Europe's biggest traditional Chinese Arch which dominates Liverpool's Chinatown is to be given a starring role in Britain's biggest contemporary arts festival, it was announced Monday.

The Liverpool Biennial took the wraps off its program, announcing that 37 international artists, including several from China, have already been signed up to create commissions for the event which runs for 14 weeks from July 9, 2016.

Many of the events - described as stories or episodes - will take inspiration from Liverpool's present, past and future, including the Chinatown arch, built 15 years ago to cement Liverpool's links with its sister city of Shanghai.

Organisers of the festival are saying little about what to expect, but have said the arch, a leading tourist attraction in the city, will be imagined as a portal through time and space, connecting Chinatowns across the world.

A Biennial spokeswoman said today: "Chinatown is a starting point for the curators and artists, and we do not know yet what shape exactly this will take throughout the Biennial. Chinatown has existed in Liverpool since the 1800s, and is the oldest established in Europe. Nowadays there are many Chinatowns across the world, sometimes there are several in a single city. Many have a traditional Chinese arch to mark their location. Liverpool's arch was imported in pieces from Shanghai, and it is decorated in red and gold, with two hundred dragons. The architectural style has a universal quality, and perhaps this arch, and others like it, is a portal to all the other Chinatowns, everywhere. The universality of these displaced and artificial versions of China points at the original immigrants' necessity to produce a version of their country of origin, a fictional world to compensate the hostile environment of the host country."

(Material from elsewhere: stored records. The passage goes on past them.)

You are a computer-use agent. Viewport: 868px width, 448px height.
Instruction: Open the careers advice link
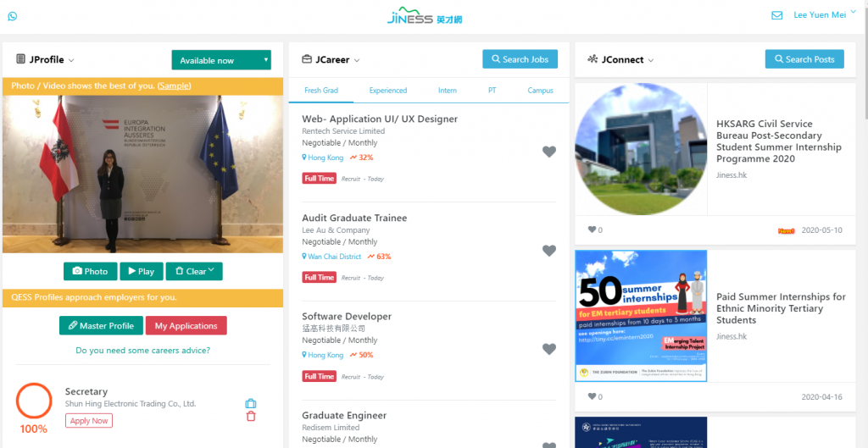(x=142, y=350)
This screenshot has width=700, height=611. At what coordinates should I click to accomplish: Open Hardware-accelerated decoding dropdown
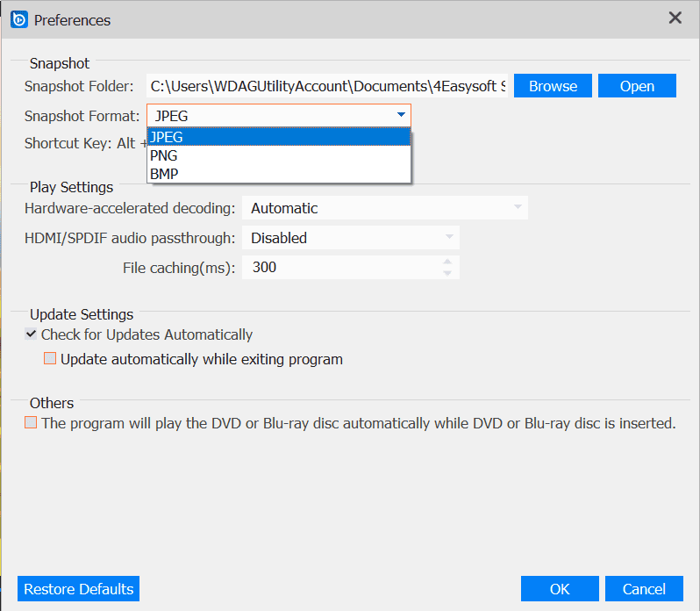pos(518,208)
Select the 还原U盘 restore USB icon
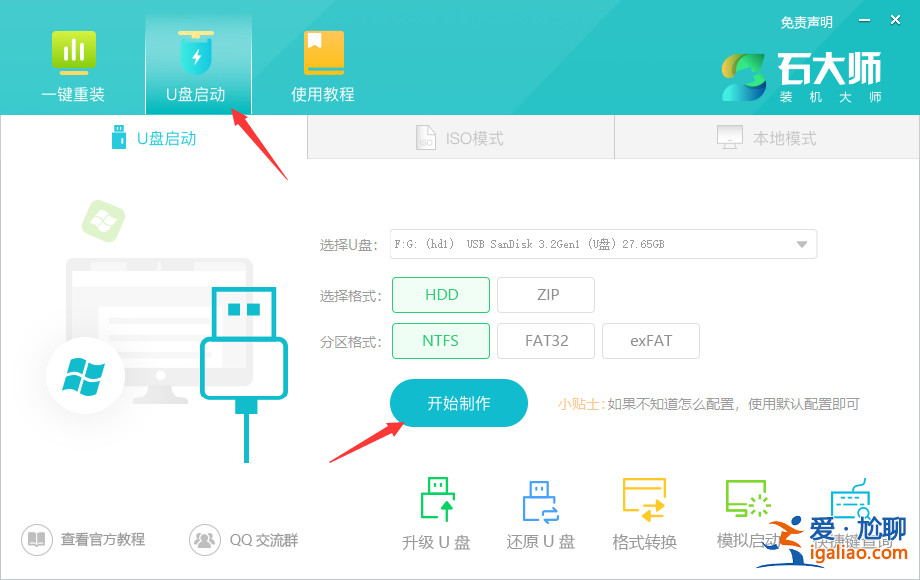 point(539,512)
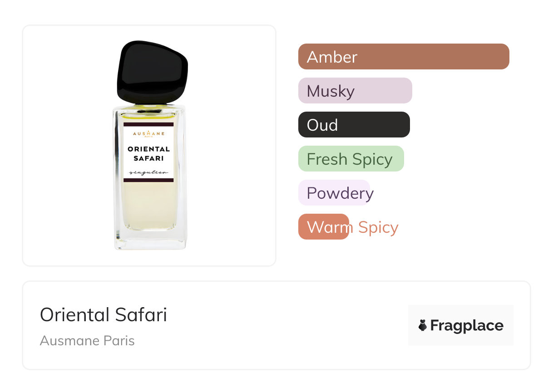Click the cursive signature on the bottle label
This screenshot has width=553, height=392.
(x=148, y=173)
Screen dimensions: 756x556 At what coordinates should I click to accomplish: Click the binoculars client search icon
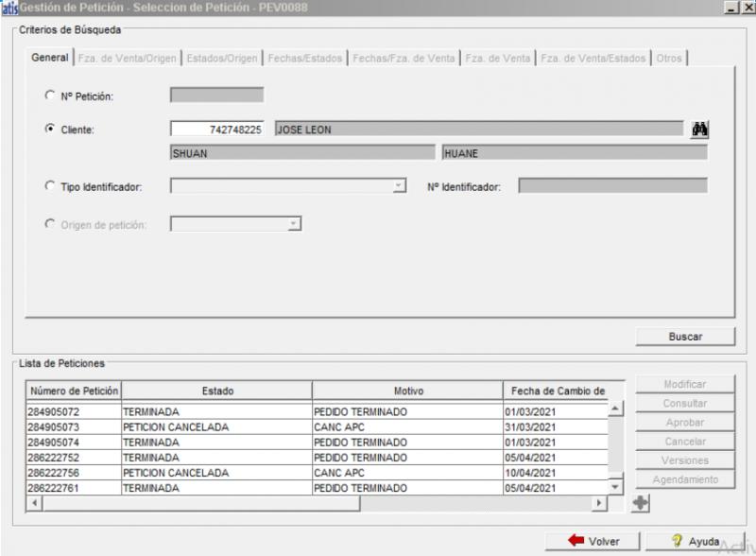click(699, 130)
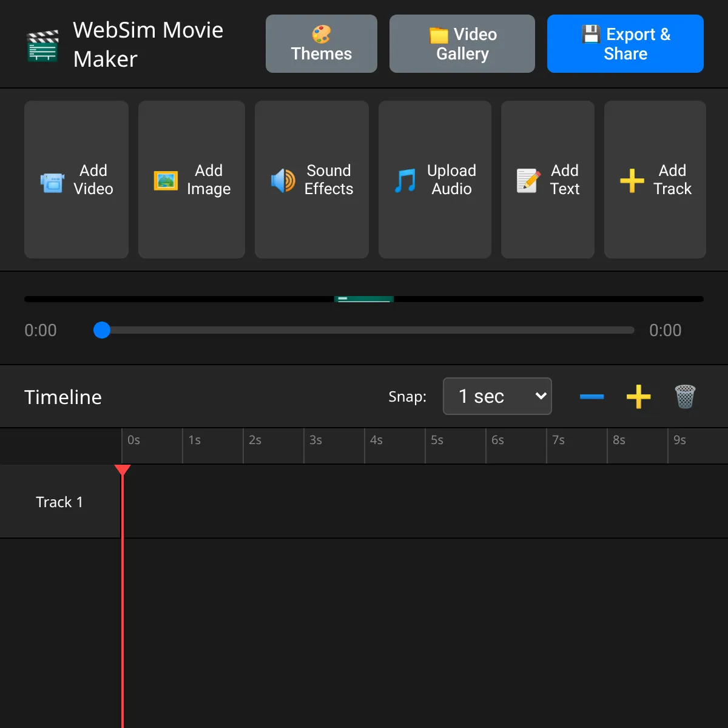Click the preview thumbnail strip

364,298
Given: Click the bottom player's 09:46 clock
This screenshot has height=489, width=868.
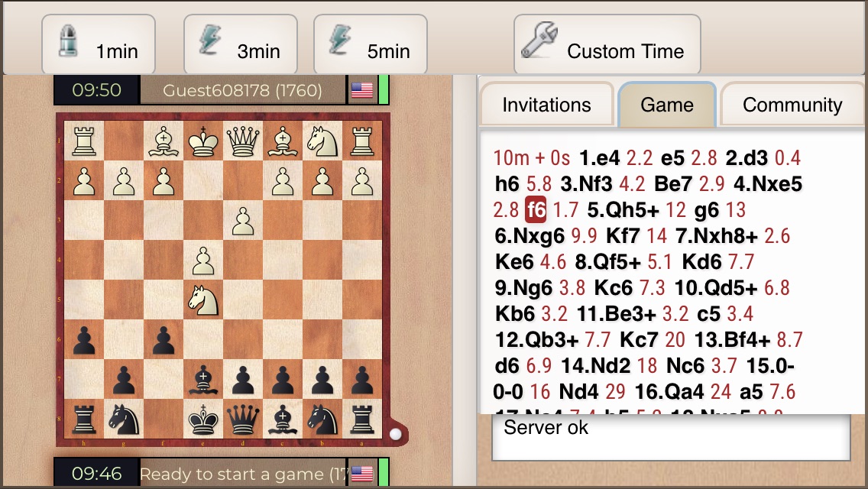Looking at the screenshot, I should click(96, 474).
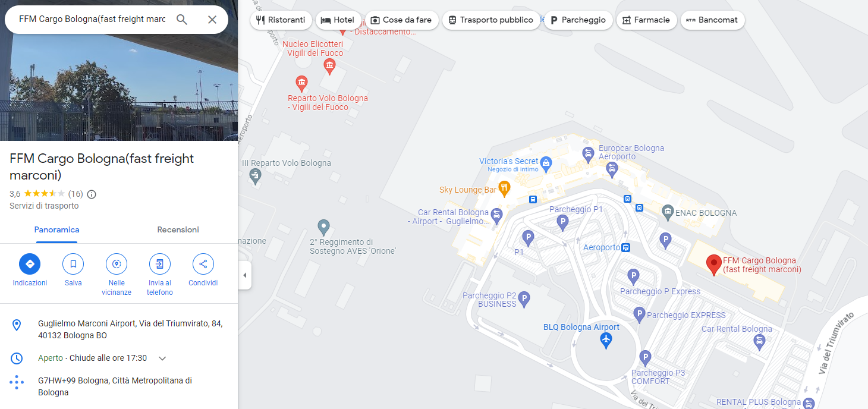Toggle the Bancomat filter chip

[x=712, y=20]
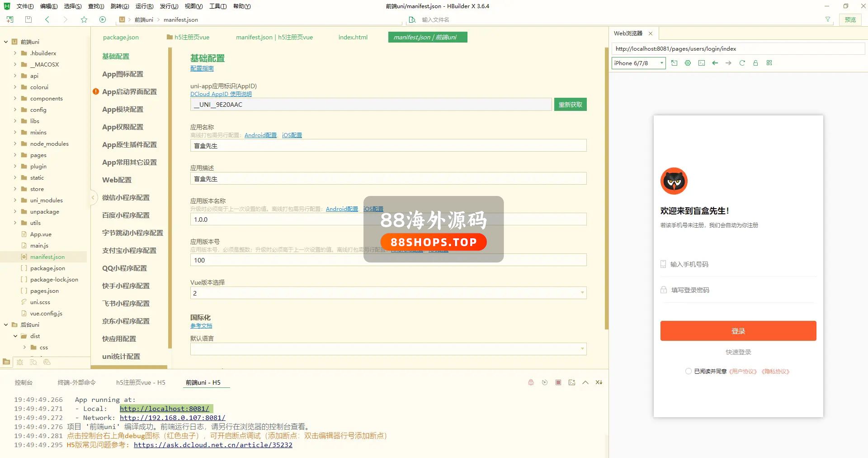Switch to the package.json editor tab

point(121,37)
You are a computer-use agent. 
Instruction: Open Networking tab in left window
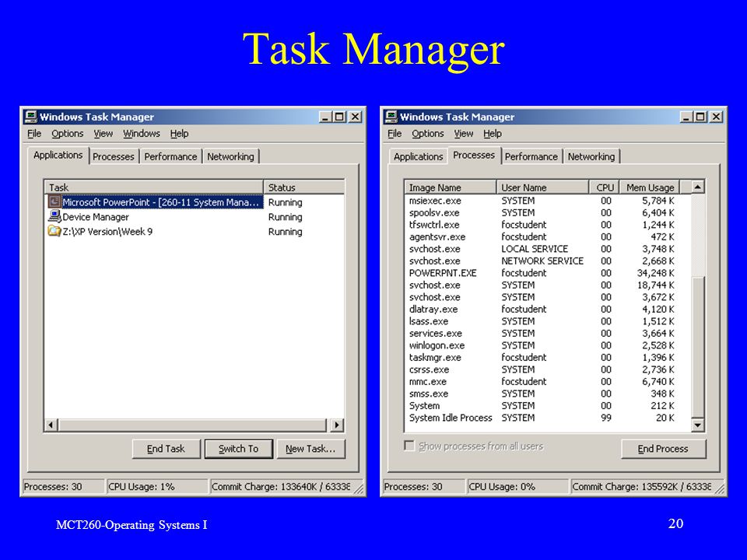tap(230, 156)
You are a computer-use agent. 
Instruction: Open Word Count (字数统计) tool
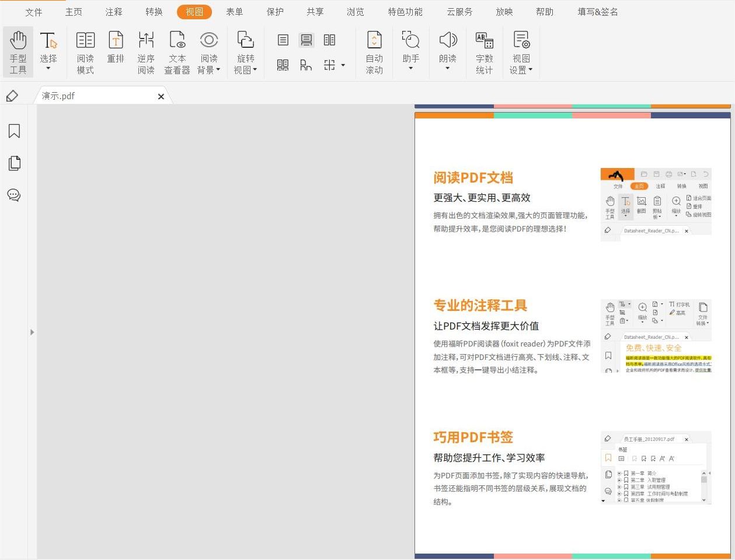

As well as Chinatown, next year's festival of newly commissioned contemporary art will unfold through the landscape of the city, organised as a story narrated in several episodes.

There will be fictional worlds sited in galleries, museums, pubs, unused spaces, stations, hotels, parking lots, shops and supermarkets.

Each of the commissioned artists will make new work for the Biennial, presented in a series of locations across the city outdoors and indoors and in Liverpool's leading art venues including the nationally.

Already confirmed as taking part is celebrated Chinese artist Lu Pingyuan. Born in Zhejiang Province in 1984, he graduated from Shanghai Institute of Design, China Academy of Art in 1984 and now lives and works in Shanghai.

Sally Tallant, director of Liverpool Biennial, said today: "We are looking forward to working with artists from Asia, India, North and South America, the Middle East, Russia and Europe. It is exciting to bring these artists together with the people of Liverpool to make this a place where art and artists can thrive and to create a focus for international contemporary art."